What are the key roles of an operating system?
To hide the complexity of the underlying hardware from applications (abstraction), manage the state of that hardware according to predefined policies (arbitrate), and ensure that those applications are isolated and protected from one another.
What is an OS abstraction? Give examples.
OS abstractions are techniques used to hide the underlying details of hardware by providing an API that is simpler to reason about than reasoning about the underlying hardware directly. Examples: process, thread, file, socket, memory page
What is an OS mechanism? Give examples.
Mechanisms are functionality provided by the operating system to do certain things with the hardware that can be used to implement policies. A mechanism is how something can be done. Examples: create, schedule, allocate
What are OS Policies? Give examples.
Policies are the behavior defined for the operating system to have that can be implemented using the operating system’s provided mechanism. A policy is what/which should be done. Examples: least recently used (LRU), earliest deadline first (EDF)
What does the principle of separation of mechanism and policy mean?
This entails a separation between how we specify what should be done and how it is done. This separation is important for flexibility, because policies are likely to change. Mechanisms insensitive to policy changes are more desirable because they allow for policy to change more easily.
What does the principle of the “optimize for the common case” mean?
Operating systems are likely to be used for a specific use case. By knowing more information about this use case, one can design the system in such a way that this use case performs well. There is more benefit in trying to make this use case run as smoothly as possible than trying to write a system that is not aware of this use case and does not take advantage of its details. There is an opportunity to improve performance by knowing how the system will be used and selecting policies accordingly.

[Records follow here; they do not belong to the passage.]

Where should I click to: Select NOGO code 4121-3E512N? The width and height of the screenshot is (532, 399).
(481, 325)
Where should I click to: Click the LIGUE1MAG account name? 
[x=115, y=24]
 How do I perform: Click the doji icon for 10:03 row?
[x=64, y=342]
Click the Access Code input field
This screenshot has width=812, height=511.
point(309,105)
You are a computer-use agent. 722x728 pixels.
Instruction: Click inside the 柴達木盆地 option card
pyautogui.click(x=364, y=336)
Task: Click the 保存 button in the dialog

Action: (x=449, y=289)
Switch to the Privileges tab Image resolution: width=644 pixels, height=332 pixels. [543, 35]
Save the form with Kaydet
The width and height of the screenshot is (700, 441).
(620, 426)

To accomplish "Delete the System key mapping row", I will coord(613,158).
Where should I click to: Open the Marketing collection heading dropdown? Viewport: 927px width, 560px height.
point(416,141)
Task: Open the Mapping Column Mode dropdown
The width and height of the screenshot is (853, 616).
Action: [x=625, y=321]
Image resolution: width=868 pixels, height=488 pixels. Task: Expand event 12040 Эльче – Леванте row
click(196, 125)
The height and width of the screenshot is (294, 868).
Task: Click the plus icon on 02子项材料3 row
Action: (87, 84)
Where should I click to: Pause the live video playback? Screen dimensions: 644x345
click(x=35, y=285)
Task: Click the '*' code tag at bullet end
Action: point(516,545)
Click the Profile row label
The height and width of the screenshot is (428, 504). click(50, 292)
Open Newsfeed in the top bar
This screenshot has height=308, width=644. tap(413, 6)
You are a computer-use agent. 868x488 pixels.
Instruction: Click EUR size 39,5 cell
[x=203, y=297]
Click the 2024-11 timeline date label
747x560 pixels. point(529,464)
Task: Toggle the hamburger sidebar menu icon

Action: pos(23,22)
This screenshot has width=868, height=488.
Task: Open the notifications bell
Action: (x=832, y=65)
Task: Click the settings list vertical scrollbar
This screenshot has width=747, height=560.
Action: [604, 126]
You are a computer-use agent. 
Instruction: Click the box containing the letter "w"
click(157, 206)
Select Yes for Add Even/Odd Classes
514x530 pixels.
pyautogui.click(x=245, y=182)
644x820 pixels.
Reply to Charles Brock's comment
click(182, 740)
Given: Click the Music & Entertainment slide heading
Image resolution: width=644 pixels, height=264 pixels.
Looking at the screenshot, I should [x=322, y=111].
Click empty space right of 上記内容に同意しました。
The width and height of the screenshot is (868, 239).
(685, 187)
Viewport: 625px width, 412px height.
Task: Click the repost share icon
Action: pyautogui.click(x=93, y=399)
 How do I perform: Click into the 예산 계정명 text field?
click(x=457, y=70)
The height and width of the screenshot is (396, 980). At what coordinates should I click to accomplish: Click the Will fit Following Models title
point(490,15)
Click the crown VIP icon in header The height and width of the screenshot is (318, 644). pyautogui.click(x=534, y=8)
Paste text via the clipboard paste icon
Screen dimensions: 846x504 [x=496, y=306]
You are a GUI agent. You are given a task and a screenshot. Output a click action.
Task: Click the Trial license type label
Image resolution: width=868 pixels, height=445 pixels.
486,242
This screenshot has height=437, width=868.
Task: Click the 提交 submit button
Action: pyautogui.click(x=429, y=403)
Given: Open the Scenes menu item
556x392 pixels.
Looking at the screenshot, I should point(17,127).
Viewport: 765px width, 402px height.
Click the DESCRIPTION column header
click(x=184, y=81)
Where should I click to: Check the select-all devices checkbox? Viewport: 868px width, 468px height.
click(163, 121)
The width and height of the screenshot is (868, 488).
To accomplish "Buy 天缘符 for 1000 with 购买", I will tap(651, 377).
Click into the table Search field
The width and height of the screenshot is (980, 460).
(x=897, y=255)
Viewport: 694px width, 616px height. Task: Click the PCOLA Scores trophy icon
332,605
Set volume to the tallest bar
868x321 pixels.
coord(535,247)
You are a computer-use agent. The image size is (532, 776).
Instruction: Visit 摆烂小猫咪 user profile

What happens during a user-kernel mode crossing?
This crossing is done when a user program attempts to execute a privileged instruction. This will cause a trap to occur.
What are some of the reasons why user-kernel mode crossing happens?
Because the privileged instructions are only allowed to the OS. User process doesn’t know how the hardware resources are managed and if it want to directly access and modify the hardware state, it is most likely to affect other processes in bad way. Because of this reason, such attempts are forbidden and must go through the OS to do the work on behalf of the user process. Such action is done by system call and the system calls require the user-kernel boundary crossing.
What is a kernel trap?
A kernel trap is when a user application is interrupted, and control is switched to the kernel at a specific location.
Why does a kernel trap happen?
A trap is caused by a user program’s attempt to perform a privileged instruction.
What are the steps that take place during a kernel trap?
During a kernel trap, the kernel switches control to the OS and the OS checks why the trap occurred, and determines whether to execute the instruction that caused the trap, or to terminate the process.
What is a system call?
A system call is an interface provided by the OS for providing privileged instructions on behalf of a user program.
How doe a system call happen?
To make a system call, an application must write arguments to a well defined location and use the specific system call number to make the call.
What are the steps that take place during a system call?
During a system call, the kernel will execute a privileged instruction on behalf of the user. System calls are expensive because any user application data will be removed from the cache and replaced by kernel data, i.e. context switch occurs each time the boundary is crossed.
What are the pros and cons of a monolithic OS design?
Pros: single codebase allows for compile-time optimizations. Cons : customization, portability, manageability, memory footprint, performance
What are the pros and cons of a modular OS design?
Pros: more maintainable than a monolith, smaller footprint, less resource intensive, customization Cons: indirection can impact performance, maintenance can still be an issue
What are the pros and cons of a microkernel OS design?
Pros: small, lower overhead, better performance, easy to verify and test Cons: low portability, specialized, leads to software complexity, frequent user/kernel crossing
Describe the distinctions between a process and a thread.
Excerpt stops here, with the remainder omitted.